Góngora: el más contemporáneo de los poetas. Y aquel que nos señala una salida.

No a través de la imitación de su estilo, no a través de la reproducción de sus admirables poemas, sino con su ejemplo. Un ejemplo que no debe ser simplemente imitado, sino recreado. La fuerza para aventurarse a lo desconocido. Para mirar ese abismo de frente y cantarlo.

Una invitación a cantarlo sin dejar cerrada esa puerta a la destrucción consciente que es la crítica.

A soñar con los ojos abiertos.


César Alain Cajero Sánchez





[1] Quevedo y, en sus escritos políticos, Dante, al igual que un puñado de otros poetas en diversas épocas, preludiaron esta situación, sin embargo, nunca fue tan generalizada. La modernidad es la época de la crítica e inclusive poetas tan, por decirlo de alguna manera, físicos como Neruda incursionaron de una manera u otra en la crítica.

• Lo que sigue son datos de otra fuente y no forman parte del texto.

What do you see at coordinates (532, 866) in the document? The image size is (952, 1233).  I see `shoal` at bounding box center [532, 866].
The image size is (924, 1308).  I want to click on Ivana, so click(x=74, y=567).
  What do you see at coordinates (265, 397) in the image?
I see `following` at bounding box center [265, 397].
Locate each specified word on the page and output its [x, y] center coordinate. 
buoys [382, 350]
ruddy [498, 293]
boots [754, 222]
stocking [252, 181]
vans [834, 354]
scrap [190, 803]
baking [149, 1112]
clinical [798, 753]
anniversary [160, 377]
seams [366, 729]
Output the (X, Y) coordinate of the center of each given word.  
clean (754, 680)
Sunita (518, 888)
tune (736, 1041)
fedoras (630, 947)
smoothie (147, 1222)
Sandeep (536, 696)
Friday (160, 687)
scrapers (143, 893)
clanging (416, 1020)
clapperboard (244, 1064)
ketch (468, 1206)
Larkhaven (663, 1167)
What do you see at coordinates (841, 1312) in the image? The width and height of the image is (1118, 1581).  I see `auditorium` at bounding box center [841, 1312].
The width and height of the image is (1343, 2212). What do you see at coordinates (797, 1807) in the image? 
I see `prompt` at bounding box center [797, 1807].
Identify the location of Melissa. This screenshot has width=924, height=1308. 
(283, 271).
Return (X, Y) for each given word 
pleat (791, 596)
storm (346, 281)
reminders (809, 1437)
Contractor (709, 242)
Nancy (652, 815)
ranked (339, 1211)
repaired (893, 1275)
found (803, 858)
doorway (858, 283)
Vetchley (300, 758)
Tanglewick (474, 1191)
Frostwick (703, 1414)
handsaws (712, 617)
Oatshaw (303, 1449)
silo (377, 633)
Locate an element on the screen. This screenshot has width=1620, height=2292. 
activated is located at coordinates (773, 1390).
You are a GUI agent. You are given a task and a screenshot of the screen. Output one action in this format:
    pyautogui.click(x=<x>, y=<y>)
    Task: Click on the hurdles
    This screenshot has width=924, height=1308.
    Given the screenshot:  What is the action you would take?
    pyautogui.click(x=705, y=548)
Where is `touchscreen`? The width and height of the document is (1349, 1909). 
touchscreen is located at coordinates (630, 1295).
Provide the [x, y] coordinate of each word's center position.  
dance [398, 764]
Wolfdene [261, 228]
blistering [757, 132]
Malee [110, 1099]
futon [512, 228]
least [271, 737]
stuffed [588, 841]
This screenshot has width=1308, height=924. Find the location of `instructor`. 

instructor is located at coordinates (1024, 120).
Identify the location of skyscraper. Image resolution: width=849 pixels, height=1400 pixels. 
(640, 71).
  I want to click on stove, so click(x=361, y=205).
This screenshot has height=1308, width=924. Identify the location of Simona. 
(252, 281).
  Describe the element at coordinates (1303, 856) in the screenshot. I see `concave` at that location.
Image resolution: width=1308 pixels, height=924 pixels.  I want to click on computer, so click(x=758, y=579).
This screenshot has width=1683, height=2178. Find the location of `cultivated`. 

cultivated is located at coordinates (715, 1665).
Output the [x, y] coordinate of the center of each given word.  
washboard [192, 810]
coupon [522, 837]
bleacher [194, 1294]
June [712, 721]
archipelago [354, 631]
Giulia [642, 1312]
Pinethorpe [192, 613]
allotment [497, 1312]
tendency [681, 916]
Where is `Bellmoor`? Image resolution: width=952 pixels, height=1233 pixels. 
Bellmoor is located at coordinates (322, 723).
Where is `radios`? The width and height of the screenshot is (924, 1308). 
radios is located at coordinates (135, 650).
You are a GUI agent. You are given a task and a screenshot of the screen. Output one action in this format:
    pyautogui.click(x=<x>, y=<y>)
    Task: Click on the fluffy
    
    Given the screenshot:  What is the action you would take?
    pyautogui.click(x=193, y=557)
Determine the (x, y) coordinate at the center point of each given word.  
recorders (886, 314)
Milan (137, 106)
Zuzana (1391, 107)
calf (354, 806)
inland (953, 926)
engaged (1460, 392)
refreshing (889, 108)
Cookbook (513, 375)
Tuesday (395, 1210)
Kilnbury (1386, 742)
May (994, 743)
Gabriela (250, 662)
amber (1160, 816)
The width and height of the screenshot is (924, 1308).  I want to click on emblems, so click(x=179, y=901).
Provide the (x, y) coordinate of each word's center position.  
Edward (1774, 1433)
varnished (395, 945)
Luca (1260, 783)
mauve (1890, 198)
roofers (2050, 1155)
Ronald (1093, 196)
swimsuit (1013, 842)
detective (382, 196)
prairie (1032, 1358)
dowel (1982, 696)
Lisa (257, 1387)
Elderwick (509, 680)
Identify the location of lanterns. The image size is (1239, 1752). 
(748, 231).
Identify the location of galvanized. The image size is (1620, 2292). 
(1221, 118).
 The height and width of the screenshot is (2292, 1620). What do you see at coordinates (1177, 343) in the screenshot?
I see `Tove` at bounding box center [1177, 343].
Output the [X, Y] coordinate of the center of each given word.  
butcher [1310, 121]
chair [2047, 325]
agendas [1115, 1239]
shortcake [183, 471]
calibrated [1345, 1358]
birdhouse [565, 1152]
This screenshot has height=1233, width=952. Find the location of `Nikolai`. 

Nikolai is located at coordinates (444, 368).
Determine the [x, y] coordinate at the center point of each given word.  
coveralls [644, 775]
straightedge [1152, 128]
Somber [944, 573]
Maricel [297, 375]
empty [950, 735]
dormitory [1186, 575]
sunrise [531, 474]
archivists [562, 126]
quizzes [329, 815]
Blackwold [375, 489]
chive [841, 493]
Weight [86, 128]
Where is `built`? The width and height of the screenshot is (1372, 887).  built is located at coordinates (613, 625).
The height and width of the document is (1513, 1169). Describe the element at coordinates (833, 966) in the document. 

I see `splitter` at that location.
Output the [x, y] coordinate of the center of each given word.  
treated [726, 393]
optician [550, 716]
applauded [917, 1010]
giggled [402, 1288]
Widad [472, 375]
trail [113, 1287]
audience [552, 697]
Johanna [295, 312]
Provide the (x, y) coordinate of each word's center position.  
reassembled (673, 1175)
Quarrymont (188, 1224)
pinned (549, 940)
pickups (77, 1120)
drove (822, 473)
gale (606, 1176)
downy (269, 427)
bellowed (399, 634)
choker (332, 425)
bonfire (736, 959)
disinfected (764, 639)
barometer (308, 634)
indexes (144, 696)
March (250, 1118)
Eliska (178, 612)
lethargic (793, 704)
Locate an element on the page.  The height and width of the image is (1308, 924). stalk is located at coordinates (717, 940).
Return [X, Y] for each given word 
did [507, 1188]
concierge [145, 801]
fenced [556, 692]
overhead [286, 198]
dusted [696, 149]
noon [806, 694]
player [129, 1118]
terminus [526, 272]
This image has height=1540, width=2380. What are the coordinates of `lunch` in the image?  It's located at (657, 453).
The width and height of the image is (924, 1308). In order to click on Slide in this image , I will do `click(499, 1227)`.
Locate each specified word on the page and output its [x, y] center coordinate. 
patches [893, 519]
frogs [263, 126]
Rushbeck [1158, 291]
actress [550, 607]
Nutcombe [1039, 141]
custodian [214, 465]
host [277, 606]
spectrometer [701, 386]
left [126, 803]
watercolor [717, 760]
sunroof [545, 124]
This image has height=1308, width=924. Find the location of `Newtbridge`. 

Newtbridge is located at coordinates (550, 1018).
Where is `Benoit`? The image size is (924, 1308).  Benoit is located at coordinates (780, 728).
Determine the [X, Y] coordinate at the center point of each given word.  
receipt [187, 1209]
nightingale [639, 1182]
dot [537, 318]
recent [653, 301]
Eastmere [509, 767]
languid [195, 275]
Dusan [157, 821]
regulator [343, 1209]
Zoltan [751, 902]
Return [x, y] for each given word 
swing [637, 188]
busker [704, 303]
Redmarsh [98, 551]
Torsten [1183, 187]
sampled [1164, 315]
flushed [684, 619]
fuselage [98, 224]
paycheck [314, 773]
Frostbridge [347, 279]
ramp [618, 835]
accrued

[2] El nazi-fascismo, como ya lo he sugerido en otro ensayo, me parece al mismo tiempo, fruto de aquella revisión de los valores del periodo entreguerras (una lectura fácil y sesgada de los grandes pensadores vitalistas) así como el resultado natural de un elemento poco señalado de los valores de la Ilustración: aquel que ve al cosmos como una maquinaria y a la razón como un elemento para la creación de la técnica. No sólo ello: el nazi-fascismo, creo yo, es la culminación de toda la experiencia humana, de toda la civilización. Una culminación grosera, pero efectiva y que llevó a su límite todas las esperanzas del ser humano.

[3] Su terrible pecado: el antihumanismo. Para Occidente, desde el cristianismo, tratar al cuerpo y con él al mundo como simple materia sin sentido, que se usa o deshecha pues en ella habita la corrupción, es algo natural. Pero el nazi-fascismo, siguiendo los dictados de la “ciencia” determinista del siglo XIX, lleva naturalmente esta idea al mismo ser humano (como si no fuese suficiente pensar el mundo de esta manera). El hombre (y en esto fueron más consecuentes y menos hipócritas) es, por tanto, también algo que se usa. Un utensilio.

[4] Para quien no lo sepa, la gorguera se usó porque no todos podían usar ropa interior. Los que sí podían, empezaron a dejar ver un poco de esa ropa interior como seña de distinción. Poco a poco, ese pedazo que se dejaba ver se hizo más y más grande hasta que apareció la gorguera. Lo más curioso es que para entonces, muchas veces el que la usaba, ya no usaba ropa interior: lo importante era lo que se mostraba.

[5] Aquí, el verbo “deberemos” es de rigor. Parece que después de haberse justificado conceptualmente una “obra” es necesario que la apreciemos, so pena de ser tachados de censores, “reaccionarios” o simples idiotas.